**TASK:** Both the line containing "The height and" and the line containing "Show All Files listing" belong to the span. Output exactly that span from the listing below, and nothing outside it.

**SUPPLIED ENTRIES:**
*** Block opens ***
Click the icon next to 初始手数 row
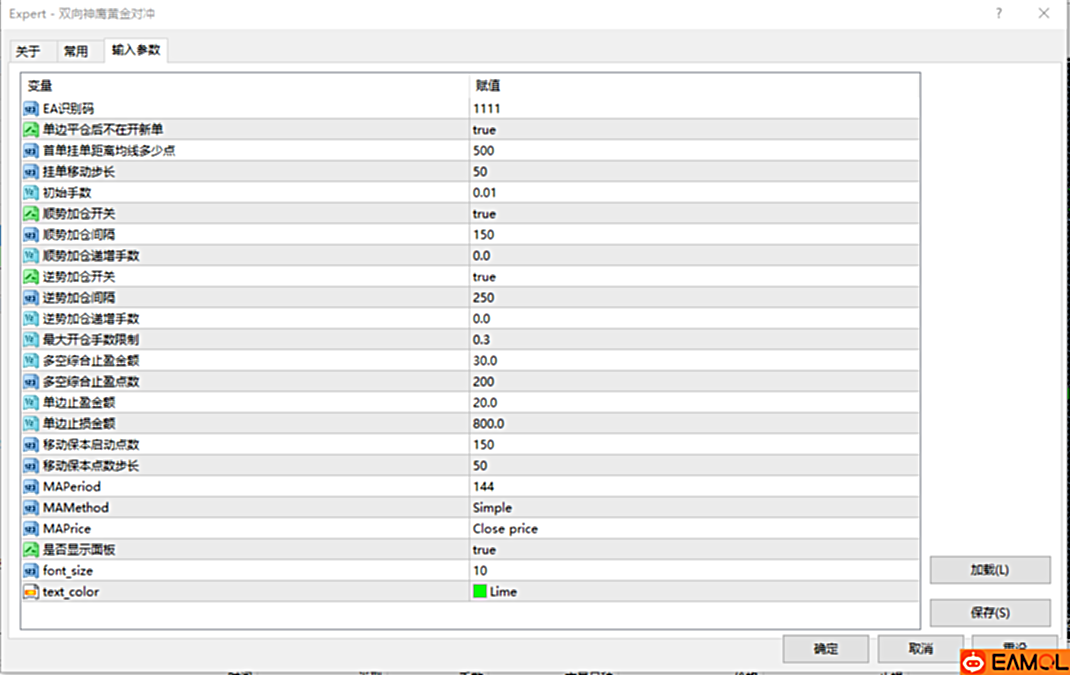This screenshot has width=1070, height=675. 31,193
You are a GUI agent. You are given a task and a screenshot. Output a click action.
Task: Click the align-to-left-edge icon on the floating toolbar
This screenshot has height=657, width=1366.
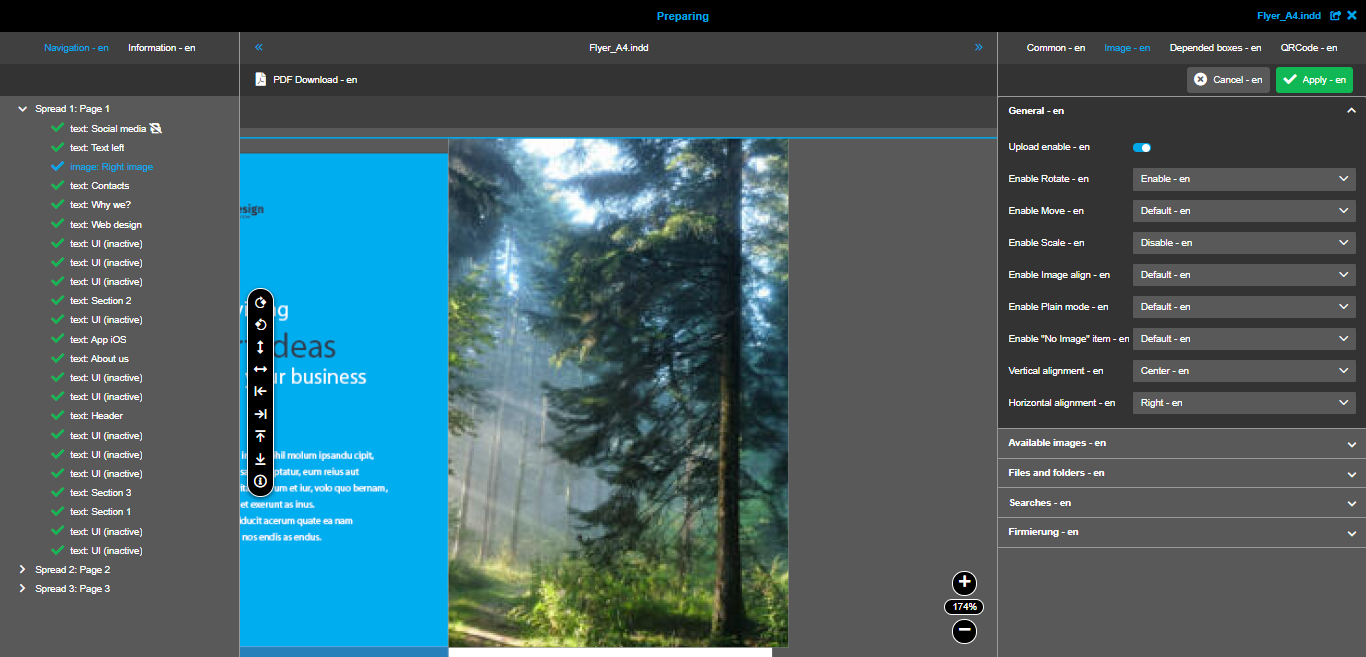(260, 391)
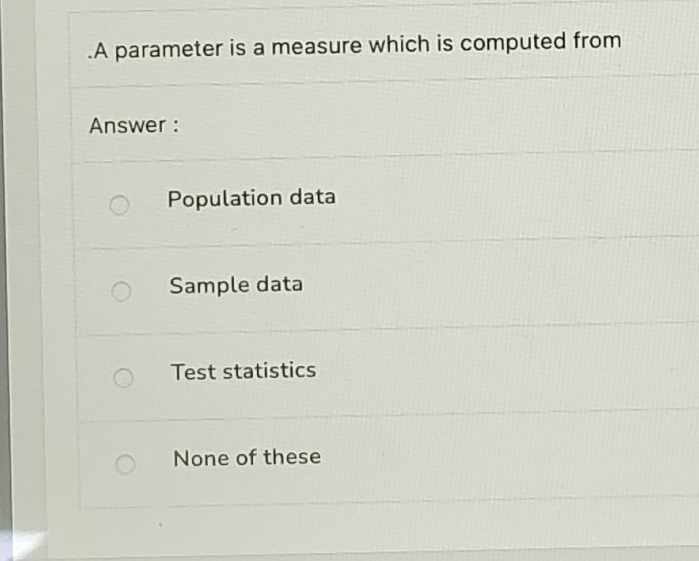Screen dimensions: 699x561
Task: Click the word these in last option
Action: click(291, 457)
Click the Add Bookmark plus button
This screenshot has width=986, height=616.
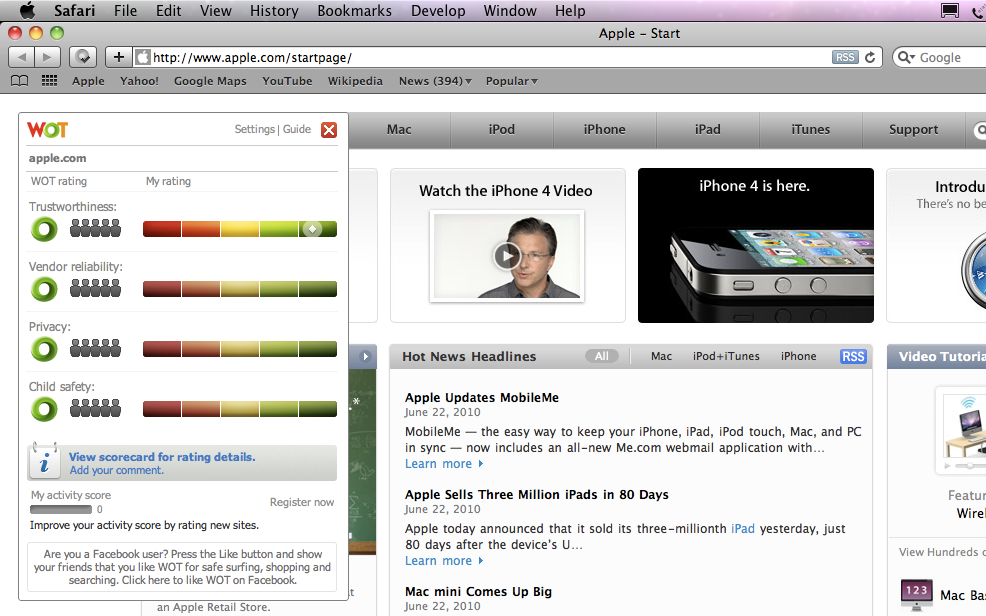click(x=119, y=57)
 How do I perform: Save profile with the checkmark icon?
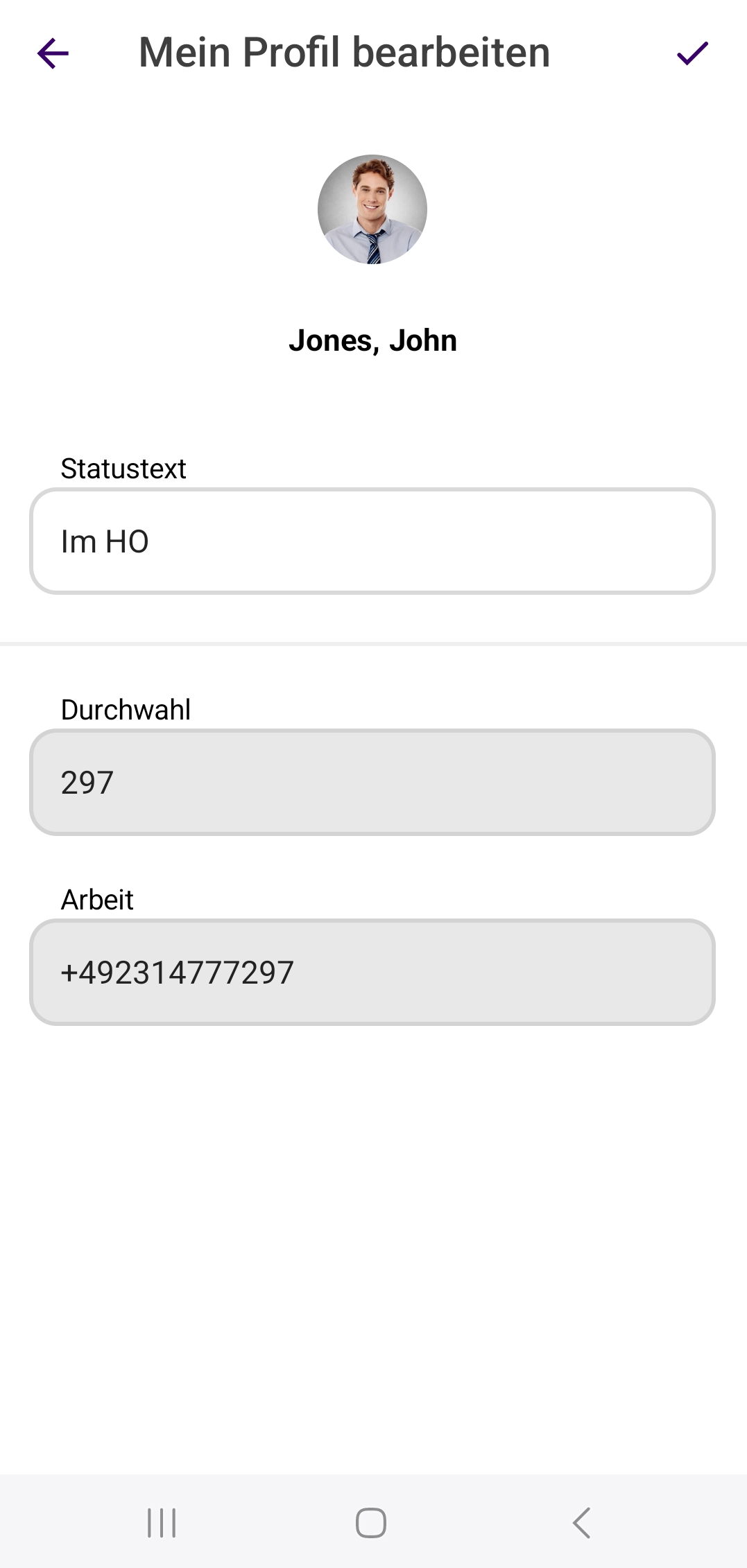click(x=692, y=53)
*** Block closes ***
*** Block opens ***
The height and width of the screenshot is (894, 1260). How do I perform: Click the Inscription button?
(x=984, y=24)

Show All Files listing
*** Block closes ***
**OUTPUT FOR THIS EXERCISE:**
The height and width of the screenshot is (894, 1260). How do I perform: Click the Inscription button?
(x=984, y=24)

Show All Files listing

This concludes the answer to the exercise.